Given request:
Copy the material word for word, from the line with "Toggle the /job-post checkmark" to the line with "Image resolution: width=1005", and give only those lines.

* start Stored data *

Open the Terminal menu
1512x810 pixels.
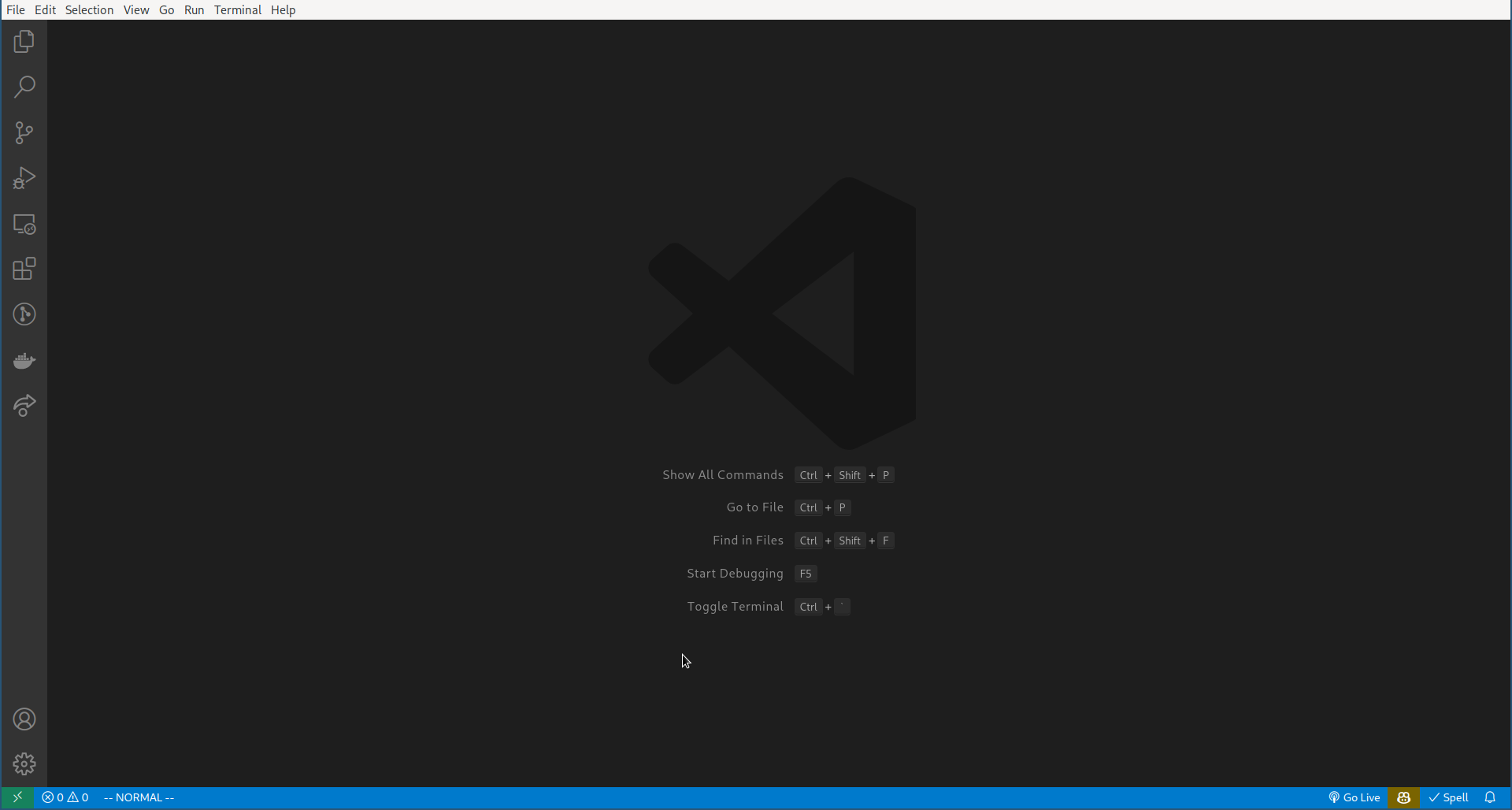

* end Stored data *
* start Stored data *

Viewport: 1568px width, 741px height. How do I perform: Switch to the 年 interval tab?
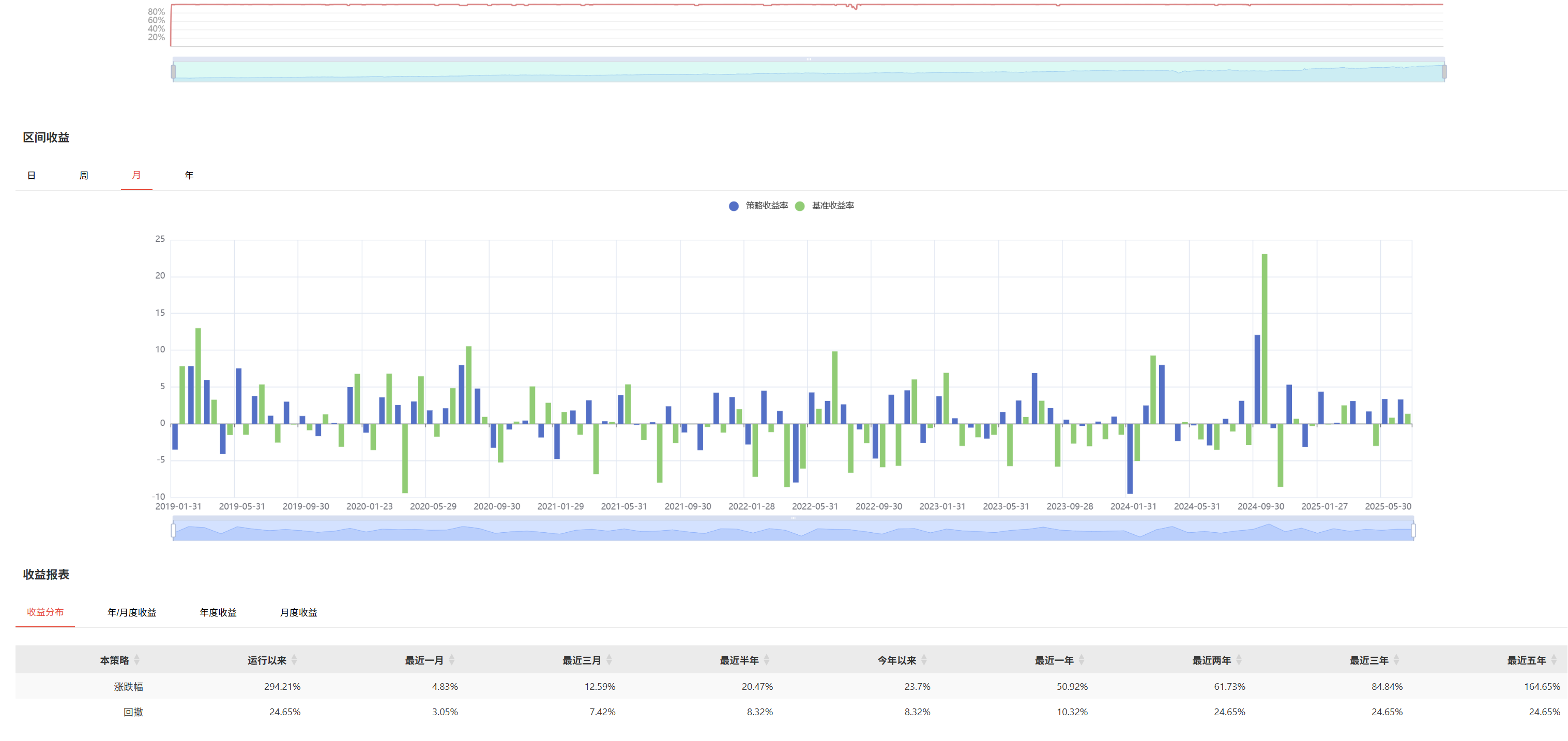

* end Stored data *
* start Stored data *

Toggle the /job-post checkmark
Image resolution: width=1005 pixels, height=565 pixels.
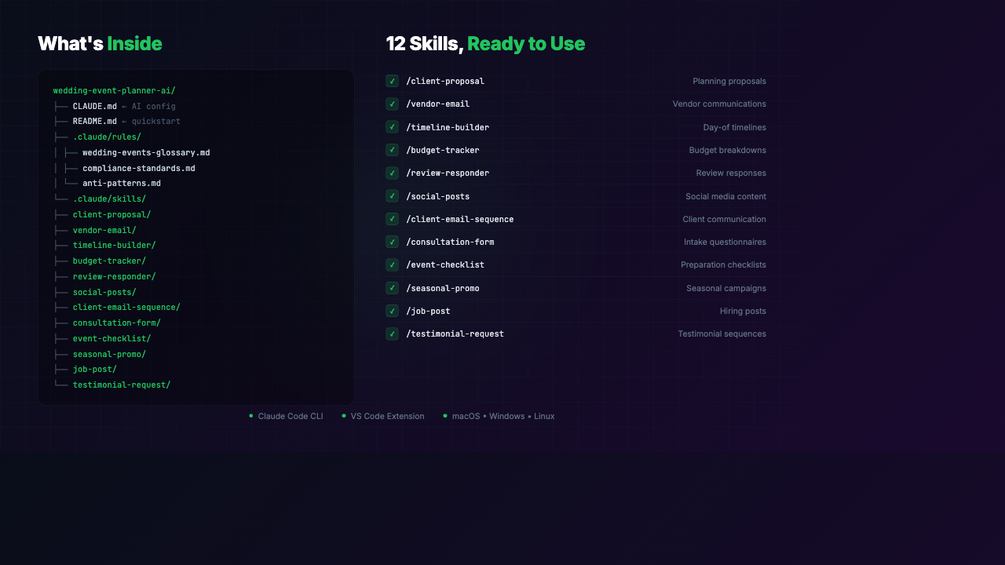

* end Stored data *

Full solution:
Toggle the /job-post checkmark
Image resolution: width=1005 pixels, height=565 pixels.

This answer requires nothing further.